The number of genetic mutations in a cancer cell was previously thought to be purely down to chance. But a new study “Homopolymer switches mediate adaptive mutability in mismatch repair-deficient colorectal cancer,” published in Nature Genetics, has provided insights into how cancers navigate an evolutionary balancing act.
The scientists found that mutations in DNA repair genes can be repeatedly created and repaired, acting as genetic switches that take the brakes off a tumor’s growth or put the brakes back on, depending on what would be most beneficial for the cancer to develop.
The team believes the findings could potentially be used in personalized cancer medicine to gauge how aggressive an individual’s cancer is so that they can be given the most effective treatment.
DNA repair mechanisms
Disruption of DNA repair mechanisms is a major cause of increased cancer risk. About 20% of bowel cancers, known as mismatch repair deficient (MMRd) cancers, are caused by mutations in DNA repair genes. But disrupting these repair mechanisms is not entirely beneficial to tumors. Though they do allow tumors to develop, each mutation increases the risk that the body’s immune system will be triggered to attack the tumor.
“Cancer cells need to acquire certain mutations to circumvent mechanisms that preserve our genetic code,” says Marnix Jansen, senior author of the study. “But if a cancer cell acquires too many mutations, it is more likely to attract the attention of the immune system, because it’s so different from a normal cell.
“We predicted that understanding how tumors exploit faulty DNA repair to drive tumor growth, while simultaneously avoiding immune detection, might help explain why the immune system sometimes fails to control cancer development.”
In this study, researchers from UCL analyzed whole genome sequences from 217 MMRd bowel cancer samples in the 100,000 Genomes Project database. They looked for links between the total number of mutations and genetic changes in key DNA repair genes.
The team identified a strong correlation between DNA repair mutations in the MSH3 and MSH6 genes, and an overall high volume of mutations.
The theory that these “flip-flop” mutations in DNA repair genes might control cancer mutation rates was then validated in complex cell models, called organoids, grown in the lab from patient tumor samples.
“Our study reveals that DNA repair mutations in the MSH3 and MSH6 genes act as a genetic switch that cancers exploit to navigate an evolutionary balancing act,” notes Suzanne van der Horst from University Medical Center Utrecht.” On one hand, these tumors roll the dice by turning off DNA repair to escape the body’s defense mechanisms. While this unrestrained mutation rate kills many cancer cells, it also produces a few ‘winners’ that fuel tumor development.
“The really interesting finding from our research is what happens afterwards. It seems the cancer turns the DNA repair switch back on to protect the parts of the genome that they too need to survive and to avoid attracting the attention of the immune system.
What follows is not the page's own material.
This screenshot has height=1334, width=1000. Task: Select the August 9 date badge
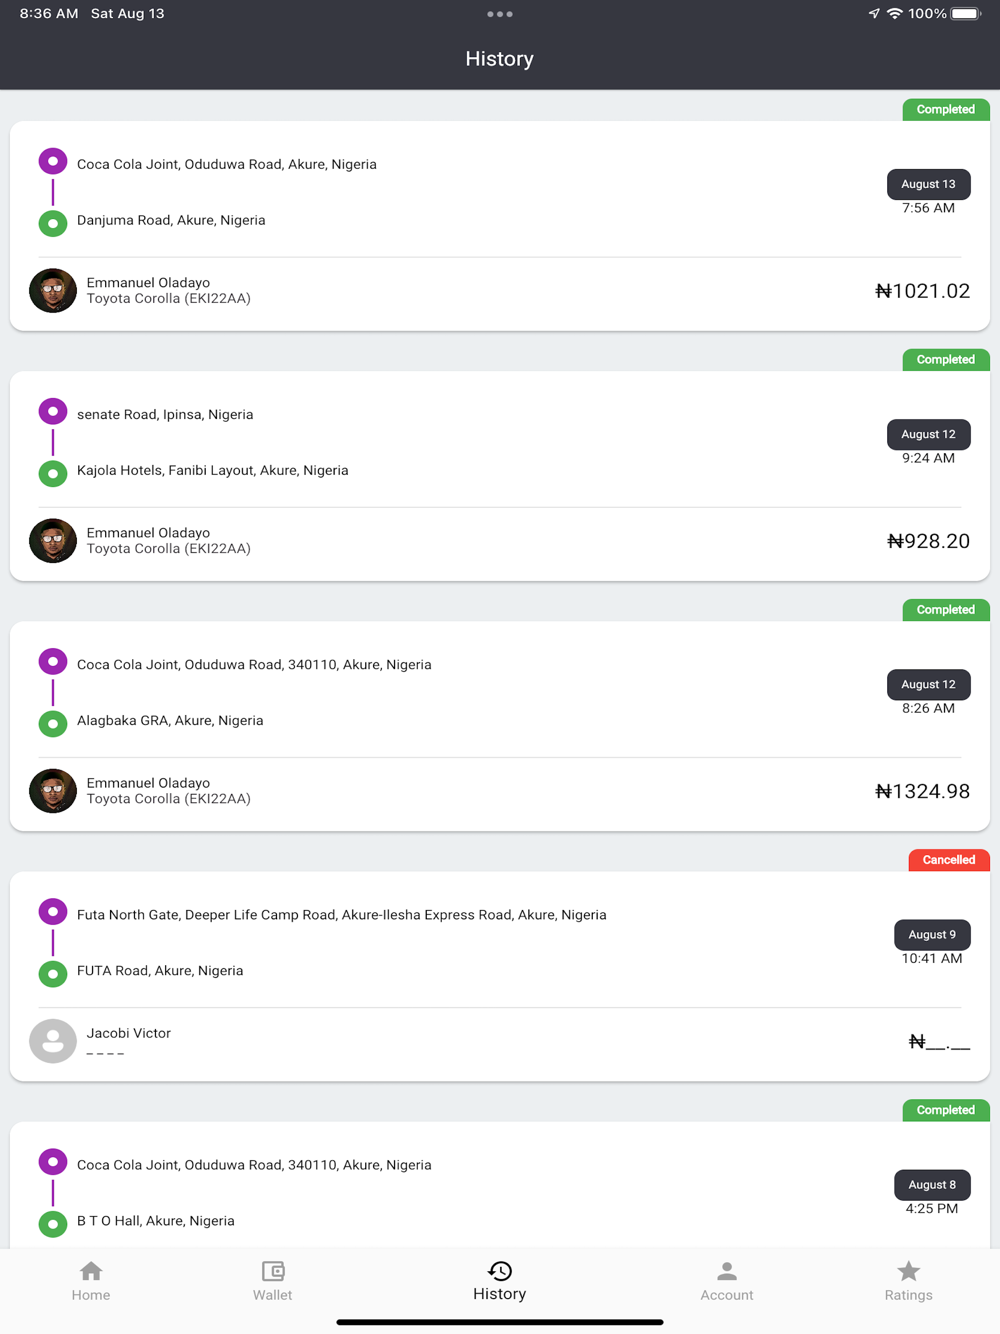(x=931, y=934)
This is the first time that we’ve seen a mutation that can be created and repaired over and over again, adding it or deleting it from the cancer’s genetic code as required.”
The researchers say that this knowledge could potentially be used to gauge the characteristics of a patient’s tumor, which may require more intense treatment if DNA repair has been switched off and there is potential for the tumor to adapt more quickly to evade treatment, particularly to immunotherapies, which are designed to target heavily mutated tumors.
A follow-up study is already underway to find out what happens to these DNA repair switches in patients who receive cancer treatment.